Erstes Kapitel
O fette weiße Frau, die niemand liebt
FRANCES CROFTS CORNFORD
Es war ein blauer Tag in den schottischen West Highlands, als Police Constable Hamish Macbeth an der Küste des Dorfes Lochdubh entlangschlenderte. Und »blau« bedeutete, dass es ein perfekter Tag war, an dem ein blauer Himmel über dem blauen Loch hing. Die Berge ragten in einem dunkleren Blau vor einer blauen Unendlichkeit in der Ferne auf, als wäre Sutherland im Norden Schottlands grenzenlos, ein nicht endendes Paradies von frischer Luft und Sonnenschein.
Es war ein schlimmer Winter gewesen, gefolgt von einem verregneten Frühling, doch endlich war der Sommer, der bestenfalls sechs Wochen dauerte, in all seiner Pracht da. Für die Leute, die an Regen, Feuchtigkeit und starke Winde gewöhnt waren, fühlte er sich noch fremd an.
Kleine, seidige Wellen kräuselten sich am Strand. Alles schwamm träge im klaren Licht. Noch nie waren die Rosen in den kleinen Dorfgärten üppiger und farbenprächtiger gewesen. Dougie, der Wildhüter auf Colonel Halburton-Smythes Anwesen, erzählte jedem, der ihm zuhören wollte, dass die ungewöhnliche Blüte einen harten Winter verhieß. Doch nur wenige wollten ihm glauben. Es war, als wäre ganz Lochdubh in einer Zeitkapsel eingefroren, denn ein herrlicher Tag folgte auf den anderen. Das ohnehin nie sehr forsche Leben verlangsamte sich zu einem Kriechen. Alte Streitigkeiten und Animositäten waren vergessen.

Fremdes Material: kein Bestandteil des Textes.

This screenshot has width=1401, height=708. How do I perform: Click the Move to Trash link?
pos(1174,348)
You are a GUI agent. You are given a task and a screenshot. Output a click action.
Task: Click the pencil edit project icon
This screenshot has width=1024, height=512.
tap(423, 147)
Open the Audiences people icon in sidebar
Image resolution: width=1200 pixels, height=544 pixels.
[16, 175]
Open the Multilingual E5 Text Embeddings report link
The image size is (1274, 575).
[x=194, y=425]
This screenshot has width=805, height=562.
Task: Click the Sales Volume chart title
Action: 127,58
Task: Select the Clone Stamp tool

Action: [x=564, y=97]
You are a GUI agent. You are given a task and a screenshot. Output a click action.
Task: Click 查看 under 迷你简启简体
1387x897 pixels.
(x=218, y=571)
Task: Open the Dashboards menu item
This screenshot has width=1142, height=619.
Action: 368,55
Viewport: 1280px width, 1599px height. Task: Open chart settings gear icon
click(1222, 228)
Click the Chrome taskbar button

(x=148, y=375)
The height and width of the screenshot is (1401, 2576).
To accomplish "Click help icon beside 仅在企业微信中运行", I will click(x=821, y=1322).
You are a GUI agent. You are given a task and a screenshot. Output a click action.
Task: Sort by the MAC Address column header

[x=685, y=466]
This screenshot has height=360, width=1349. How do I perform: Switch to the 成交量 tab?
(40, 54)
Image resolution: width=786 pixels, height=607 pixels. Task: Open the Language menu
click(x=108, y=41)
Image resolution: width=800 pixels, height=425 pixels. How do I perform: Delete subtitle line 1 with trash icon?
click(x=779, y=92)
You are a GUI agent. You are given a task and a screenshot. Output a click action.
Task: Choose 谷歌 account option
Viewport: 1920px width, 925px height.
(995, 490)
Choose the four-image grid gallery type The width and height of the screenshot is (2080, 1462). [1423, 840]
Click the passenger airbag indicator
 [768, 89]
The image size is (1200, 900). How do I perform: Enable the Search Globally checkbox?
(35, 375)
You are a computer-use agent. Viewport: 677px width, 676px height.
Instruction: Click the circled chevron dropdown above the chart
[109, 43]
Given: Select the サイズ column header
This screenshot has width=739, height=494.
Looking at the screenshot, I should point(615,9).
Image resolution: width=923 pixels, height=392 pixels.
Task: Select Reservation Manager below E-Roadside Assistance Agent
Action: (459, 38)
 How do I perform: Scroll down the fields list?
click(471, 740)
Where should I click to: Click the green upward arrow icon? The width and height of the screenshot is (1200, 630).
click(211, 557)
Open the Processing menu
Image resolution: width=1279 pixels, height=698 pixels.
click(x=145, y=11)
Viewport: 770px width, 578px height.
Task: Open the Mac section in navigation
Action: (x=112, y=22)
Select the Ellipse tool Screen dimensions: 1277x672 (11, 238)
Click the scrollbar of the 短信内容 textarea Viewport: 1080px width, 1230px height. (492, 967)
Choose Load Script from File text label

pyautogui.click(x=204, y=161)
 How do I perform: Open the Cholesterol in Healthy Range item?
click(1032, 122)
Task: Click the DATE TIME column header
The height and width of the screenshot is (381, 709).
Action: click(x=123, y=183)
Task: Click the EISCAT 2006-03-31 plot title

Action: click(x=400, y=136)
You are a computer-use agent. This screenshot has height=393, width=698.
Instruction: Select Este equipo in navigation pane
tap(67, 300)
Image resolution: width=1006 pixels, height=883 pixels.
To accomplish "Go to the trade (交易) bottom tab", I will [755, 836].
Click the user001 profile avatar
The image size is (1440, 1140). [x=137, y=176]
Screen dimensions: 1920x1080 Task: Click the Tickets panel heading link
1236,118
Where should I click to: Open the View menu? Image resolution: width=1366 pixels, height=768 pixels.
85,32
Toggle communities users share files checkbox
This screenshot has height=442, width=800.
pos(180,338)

All das war dem von Natur aus bequemen Hamish Macbeth nur recht. Seit einiger Zeit hatte es überhaupt keine Gesetzesverstöße mehr gegeben. Und sein häufig enervierender Vorgesetzter, Chief Inspector Blair aus Strathbane, machte irgendwo in Spanien Urlaub. Hamish hatte vor, zum Hafen zu gehen und mit jedem Fischer zu plaudern, der zufällig Netze flickte. Danach würde er vielleicht auf einen Kaffee mit Priscilla Halburton-Smythe – der einstigen Liebe seines Lebens, auch wenn sie es nicht gewusst hatte – hinauf zumTommel Castle Hotel fahren.
Der Fischer Archie Maclean hockte auf dem Rand der Hafenmauer und blickte hinaus zum Loch, wo die ankernden Boote sanft auf dem Wasser wippten. »Na, was für ein schöner Tag, Hamish!«, sagte er, als sich der Polizist näherte.
»Aber nicht so gut zum Fischen«, stimmte Hamish freundlich zu.
»Doch, das geht. Die Fische springen ganz gut in die Netze. Hast du eine Zigarette für mich?«
»Du weißt doch, dass ich schon lange aufgehört habe zu rauchen«, antwortete Hamish wehmütig. Würde das gelegentliche Lechzen nach einer Zigarette jemals verschwinden? Es wäre großartig, sich eine anzustecken und genüsslich zu paffen.
»Ach, tja, dann hole ich mir eben welche bei Patel.« Archie schwang sich von der Hafenmauer, und beide Männer gingen in Richtung des Dorfladens.